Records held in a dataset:
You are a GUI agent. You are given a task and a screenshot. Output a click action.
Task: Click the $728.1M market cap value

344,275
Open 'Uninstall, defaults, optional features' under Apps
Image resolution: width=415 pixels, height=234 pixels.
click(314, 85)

--

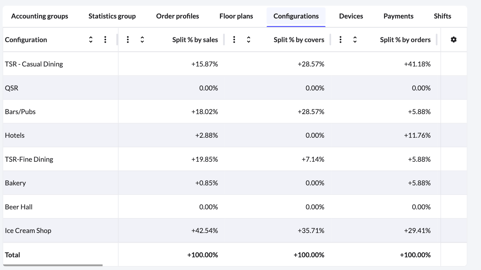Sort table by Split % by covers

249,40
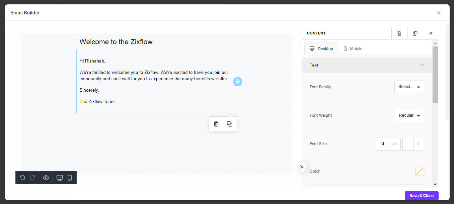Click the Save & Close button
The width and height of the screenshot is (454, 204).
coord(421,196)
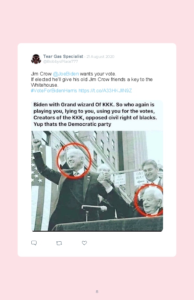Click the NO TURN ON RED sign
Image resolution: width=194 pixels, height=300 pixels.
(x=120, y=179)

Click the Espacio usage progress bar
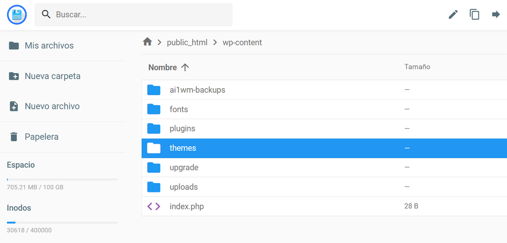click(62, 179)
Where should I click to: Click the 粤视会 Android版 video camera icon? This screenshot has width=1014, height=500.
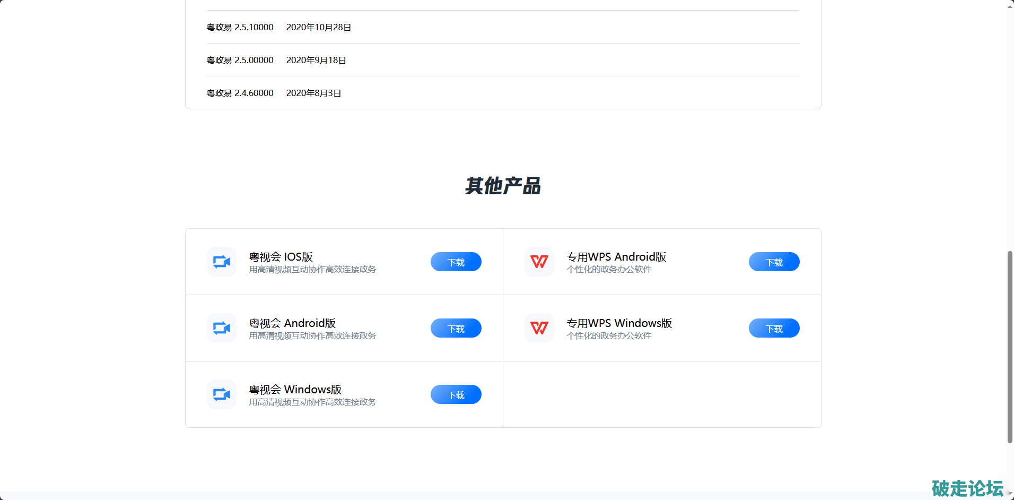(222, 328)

PROBLEM STATEMENT:
Recast the entries as a Markdown table with the columns Row and Line, starting with the line that contains "You are a GUI" and going on through the line that contains "click(314, 85)". Number each row and leave out blank lines.

CORRECT OUTPUT:
| Row | Line |
|---|---|
| 1 | You are a GUI agent. You are given a task and a screenshot. Output a click action. |
| 2 | Task: Click the $728.1M market cap value |
| 3 | 344,275 |
| 4 | Open 'Uninstall, defaults, optional features' under Apps |
| 5 | Image resolution: width=415 pixels, height=234 pixels. |
| 6 | click(314, 85) |